»»

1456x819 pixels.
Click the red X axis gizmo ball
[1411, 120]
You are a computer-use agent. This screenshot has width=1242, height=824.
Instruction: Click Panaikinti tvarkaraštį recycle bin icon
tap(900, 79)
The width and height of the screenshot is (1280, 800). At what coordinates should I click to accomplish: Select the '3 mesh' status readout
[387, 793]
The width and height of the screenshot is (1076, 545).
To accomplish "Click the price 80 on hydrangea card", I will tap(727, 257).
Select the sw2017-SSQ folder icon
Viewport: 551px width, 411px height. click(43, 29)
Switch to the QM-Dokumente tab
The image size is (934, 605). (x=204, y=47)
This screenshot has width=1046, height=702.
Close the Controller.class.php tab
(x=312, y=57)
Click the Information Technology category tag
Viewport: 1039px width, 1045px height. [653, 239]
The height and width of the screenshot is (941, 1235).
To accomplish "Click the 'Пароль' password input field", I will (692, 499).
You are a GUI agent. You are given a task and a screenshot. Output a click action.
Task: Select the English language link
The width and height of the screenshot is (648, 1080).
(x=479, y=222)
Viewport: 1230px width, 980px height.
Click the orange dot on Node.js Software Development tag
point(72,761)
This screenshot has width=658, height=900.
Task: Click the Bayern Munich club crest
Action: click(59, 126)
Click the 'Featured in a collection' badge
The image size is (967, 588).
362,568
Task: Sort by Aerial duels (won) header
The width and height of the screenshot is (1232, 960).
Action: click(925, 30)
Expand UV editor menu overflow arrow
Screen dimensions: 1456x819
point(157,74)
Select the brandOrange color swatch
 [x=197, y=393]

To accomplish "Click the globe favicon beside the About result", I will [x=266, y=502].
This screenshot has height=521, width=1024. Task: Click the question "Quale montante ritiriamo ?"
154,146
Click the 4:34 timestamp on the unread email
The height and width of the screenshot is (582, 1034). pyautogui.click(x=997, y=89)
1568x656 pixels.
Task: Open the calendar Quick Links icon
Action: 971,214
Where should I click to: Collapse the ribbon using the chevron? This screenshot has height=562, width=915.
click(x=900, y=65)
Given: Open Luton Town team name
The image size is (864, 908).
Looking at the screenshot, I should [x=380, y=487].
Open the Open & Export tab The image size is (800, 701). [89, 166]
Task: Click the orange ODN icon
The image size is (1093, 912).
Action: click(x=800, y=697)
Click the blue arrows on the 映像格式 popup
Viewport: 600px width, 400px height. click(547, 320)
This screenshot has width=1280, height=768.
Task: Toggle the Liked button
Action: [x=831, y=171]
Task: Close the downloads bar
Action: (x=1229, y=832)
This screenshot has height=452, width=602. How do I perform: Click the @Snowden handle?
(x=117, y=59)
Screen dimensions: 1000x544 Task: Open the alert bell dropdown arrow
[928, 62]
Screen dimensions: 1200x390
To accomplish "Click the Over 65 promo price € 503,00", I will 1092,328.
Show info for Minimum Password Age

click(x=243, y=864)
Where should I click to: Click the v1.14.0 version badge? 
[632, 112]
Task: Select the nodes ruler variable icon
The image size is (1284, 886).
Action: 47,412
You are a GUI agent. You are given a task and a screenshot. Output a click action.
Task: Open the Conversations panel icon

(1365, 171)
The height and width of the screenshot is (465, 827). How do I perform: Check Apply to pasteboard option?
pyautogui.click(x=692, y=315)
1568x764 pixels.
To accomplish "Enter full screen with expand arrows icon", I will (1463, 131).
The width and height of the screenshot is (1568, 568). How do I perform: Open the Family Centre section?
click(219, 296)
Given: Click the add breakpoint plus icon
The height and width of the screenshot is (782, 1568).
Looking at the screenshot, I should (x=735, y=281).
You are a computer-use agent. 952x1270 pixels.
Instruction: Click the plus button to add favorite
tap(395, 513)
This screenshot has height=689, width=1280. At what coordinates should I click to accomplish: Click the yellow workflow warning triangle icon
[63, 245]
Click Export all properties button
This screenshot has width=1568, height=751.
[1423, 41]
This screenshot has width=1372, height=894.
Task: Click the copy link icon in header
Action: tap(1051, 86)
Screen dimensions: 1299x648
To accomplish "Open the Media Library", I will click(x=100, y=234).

««

TASK REQUIREMENTS.
Count the lines in the records above that contain the string "will", with uppercase and lowercase treated as different. Reply with the number alone.

SOLUTION TO THIS TASK.
6